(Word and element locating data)
#####
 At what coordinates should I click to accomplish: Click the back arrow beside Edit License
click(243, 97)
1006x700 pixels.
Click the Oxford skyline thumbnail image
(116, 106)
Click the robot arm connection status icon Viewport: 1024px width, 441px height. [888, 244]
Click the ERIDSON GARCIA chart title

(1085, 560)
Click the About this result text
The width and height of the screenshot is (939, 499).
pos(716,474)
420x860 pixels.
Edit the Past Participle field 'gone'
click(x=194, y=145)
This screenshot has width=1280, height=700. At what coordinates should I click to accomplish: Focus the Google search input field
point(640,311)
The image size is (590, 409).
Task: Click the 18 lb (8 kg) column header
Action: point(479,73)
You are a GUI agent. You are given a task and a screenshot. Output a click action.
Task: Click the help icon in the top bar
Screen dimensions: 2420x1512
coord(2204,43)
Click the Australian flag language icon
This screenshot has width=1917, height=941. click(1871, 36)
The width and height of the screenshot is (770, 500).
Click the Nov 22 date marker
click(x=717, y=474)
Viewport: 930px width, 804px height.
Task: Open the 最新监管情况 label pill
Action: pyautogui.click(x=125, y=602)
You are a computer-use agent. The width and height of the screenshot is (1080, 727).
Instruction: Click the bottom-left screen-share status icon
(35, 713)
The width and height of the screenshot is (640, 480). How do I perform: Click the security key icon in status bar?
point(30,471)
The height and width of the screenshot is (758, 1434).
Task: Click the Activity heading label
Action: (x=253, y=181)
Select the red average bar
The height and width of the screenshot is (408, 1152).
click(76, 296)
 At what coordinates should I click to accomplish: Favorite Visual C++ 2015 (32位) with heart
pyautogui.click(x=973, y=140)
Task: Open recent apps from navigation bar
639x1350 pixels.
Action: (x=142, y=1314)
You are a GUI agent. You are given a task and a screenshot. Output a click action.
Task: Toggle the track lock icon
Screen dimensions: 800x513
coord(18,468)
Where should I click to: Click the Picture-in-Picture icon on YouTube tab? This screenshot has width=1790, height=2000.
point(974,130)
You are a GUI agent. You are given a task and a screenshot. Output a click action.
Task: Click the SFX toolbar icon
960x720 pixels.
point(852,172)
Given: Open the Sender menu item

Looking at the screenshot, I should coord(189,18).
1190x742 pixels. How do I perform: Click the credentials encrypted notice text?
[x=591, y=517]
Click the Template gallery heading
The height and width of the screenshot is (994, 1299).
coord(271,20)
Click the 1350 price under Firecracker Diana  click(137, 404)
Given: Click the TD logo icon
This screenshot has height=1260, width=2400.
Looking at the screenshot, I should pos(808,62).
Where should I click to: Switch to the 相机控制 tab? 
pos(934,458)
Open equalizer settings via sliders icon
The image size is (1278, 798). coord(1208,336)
#####
THE EXERCISE:
Pull out every line of the items above that contains the string "heading".

WRITTEN ANSWER:
Task: Click the Activity heading label
Click the Template gallery heading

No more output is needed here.